_WORK TO COMPLETE_:
After reading the entries below, report how many lines have the string "coordinates" in them, giving the number alone.

_GIVEN DATA_:
- - -
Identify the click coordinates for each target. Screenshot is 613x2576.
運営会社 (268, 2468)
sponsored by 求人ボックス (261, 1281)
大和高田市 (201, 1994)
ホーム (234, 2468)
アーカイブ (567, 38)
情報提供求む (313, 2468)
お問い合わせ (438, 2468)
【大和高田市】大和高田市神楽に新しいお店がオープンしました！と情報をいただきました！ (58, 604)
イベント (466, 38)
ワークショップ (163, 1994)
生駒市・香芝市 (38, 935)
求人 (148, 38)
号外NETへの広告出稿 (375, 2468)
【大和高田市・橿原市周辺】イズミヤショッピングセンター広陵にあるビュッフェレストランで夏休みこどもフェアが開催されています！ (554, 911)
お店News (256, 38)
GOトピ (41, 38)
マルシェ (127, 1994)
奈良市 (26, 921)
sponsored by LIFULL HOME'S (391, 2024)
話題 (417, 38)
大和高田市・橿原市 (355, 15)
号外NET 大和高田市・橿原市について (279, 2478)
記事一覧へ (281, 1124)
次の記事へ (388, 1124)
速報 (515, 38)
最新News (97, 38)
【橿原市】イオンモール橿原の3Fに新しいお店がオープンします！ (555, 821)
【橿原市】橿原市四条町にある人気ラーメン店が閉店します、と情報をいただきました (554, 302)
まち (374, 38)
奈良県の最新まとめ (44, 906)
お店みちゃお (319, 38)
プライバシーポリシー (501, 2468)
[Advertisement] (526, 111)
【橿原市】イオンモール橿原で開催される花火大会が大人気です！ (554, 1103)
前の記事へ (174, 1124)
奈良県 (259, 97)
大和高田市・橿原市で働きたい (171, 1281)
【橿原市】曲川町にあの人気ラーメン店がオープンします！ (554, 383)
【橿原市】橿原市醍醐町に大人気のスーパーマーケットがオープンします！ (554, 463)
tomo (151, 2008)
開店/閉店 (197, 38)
- - -
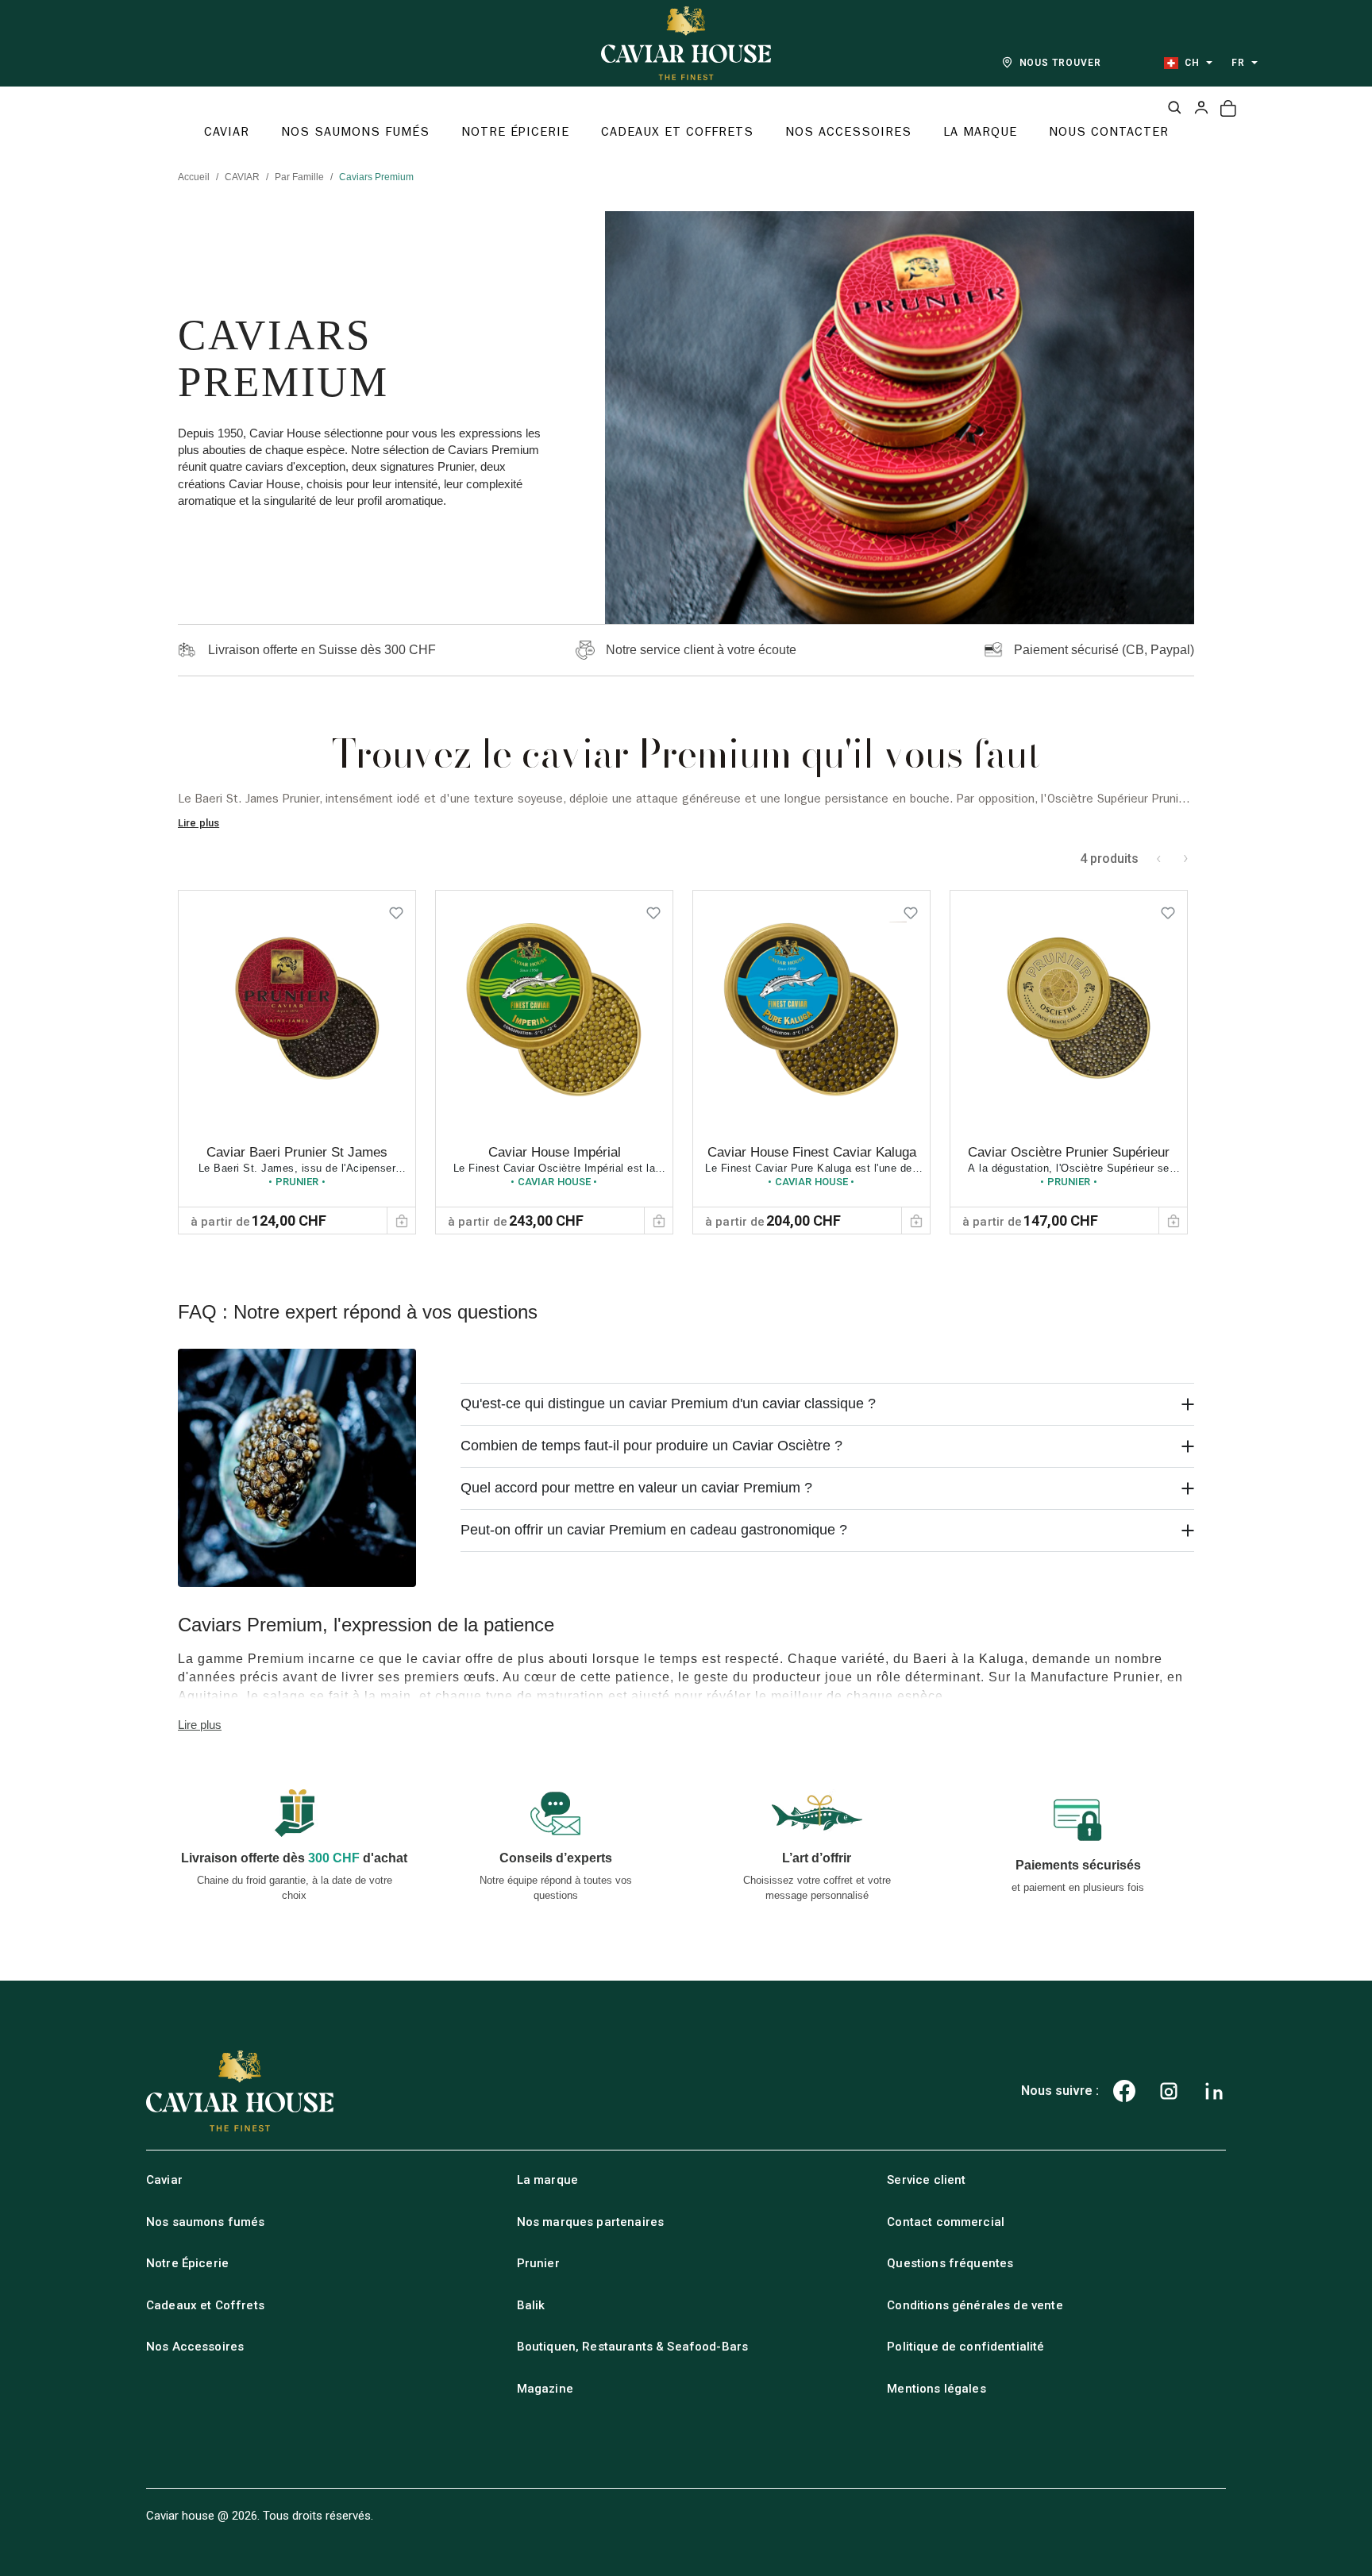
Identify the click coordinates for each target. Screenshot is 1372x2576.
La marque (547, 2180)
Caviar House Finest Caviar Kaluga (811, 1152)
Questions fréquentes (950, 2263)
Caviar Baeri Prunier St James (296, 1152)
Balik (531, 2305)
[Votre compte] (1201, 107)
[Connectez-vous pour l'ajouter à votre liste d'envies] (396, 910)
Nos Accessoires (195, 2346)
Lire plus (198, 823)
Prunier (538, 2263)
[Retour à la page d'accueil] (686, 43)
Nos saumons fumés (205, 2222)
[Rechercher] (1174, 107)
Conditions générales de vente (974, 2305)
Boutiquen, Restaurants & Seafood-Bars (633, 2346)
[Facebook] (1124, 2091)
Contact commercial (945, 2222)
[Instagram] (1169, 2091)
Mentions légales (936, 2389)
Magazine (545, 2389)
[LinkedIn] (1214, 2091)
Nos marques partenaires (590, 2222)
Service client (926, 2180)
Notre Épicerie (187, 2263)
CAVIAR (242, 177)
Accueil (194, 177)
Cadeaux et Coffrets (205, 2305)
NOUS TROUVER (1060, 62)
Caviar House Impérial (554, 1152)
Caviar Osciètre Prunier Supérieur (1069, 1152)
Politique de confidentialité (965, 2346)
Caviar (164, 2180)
- - -
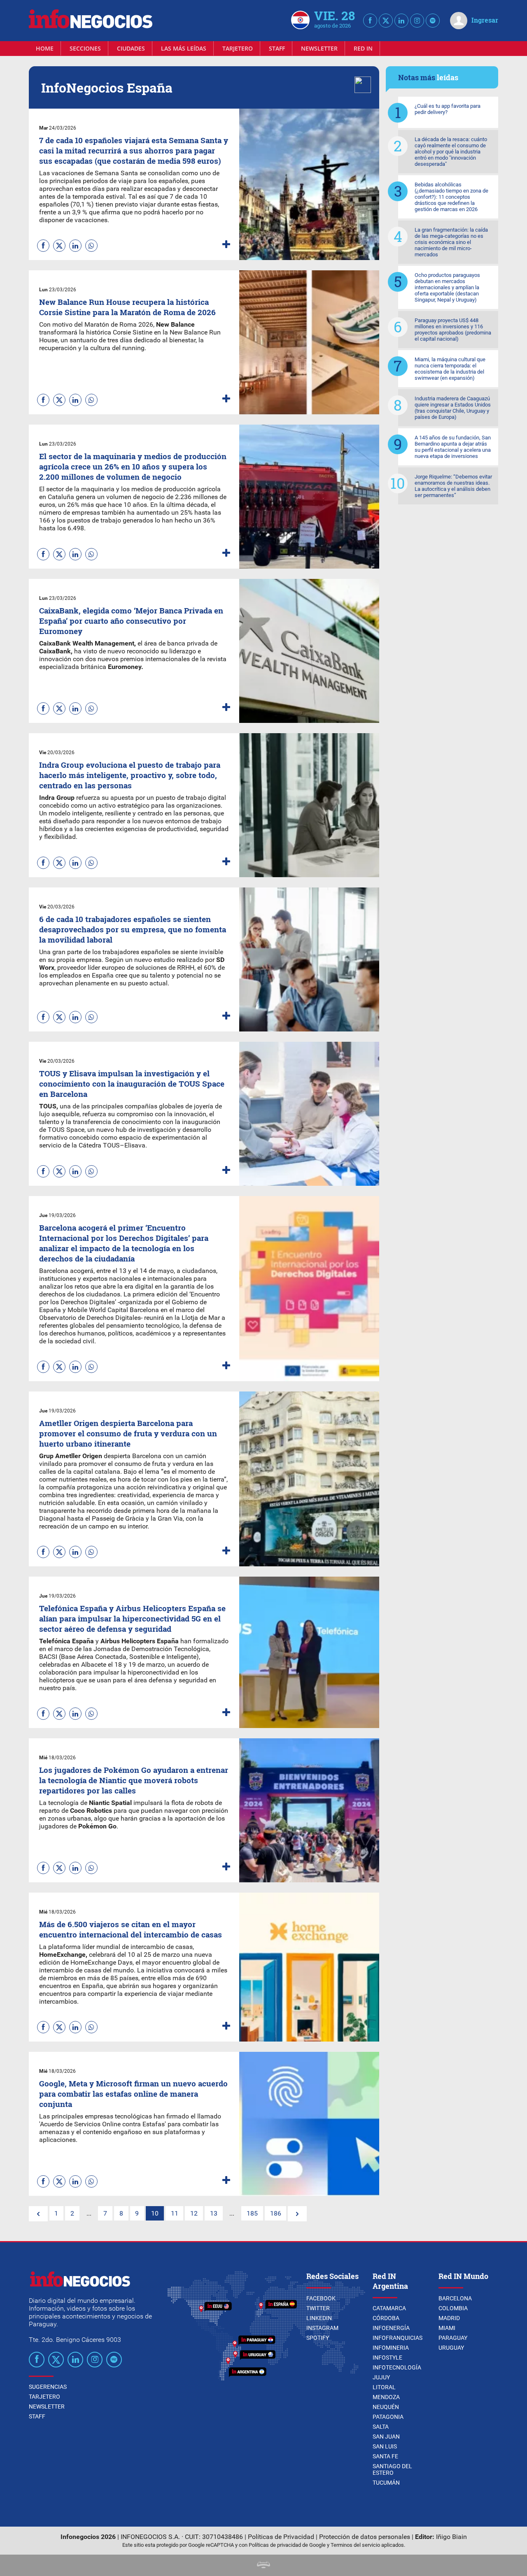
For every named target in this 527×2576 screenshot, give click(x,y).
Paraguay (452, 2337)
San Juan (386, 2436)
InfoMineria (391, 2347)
- - -
_SOLUTION_:
2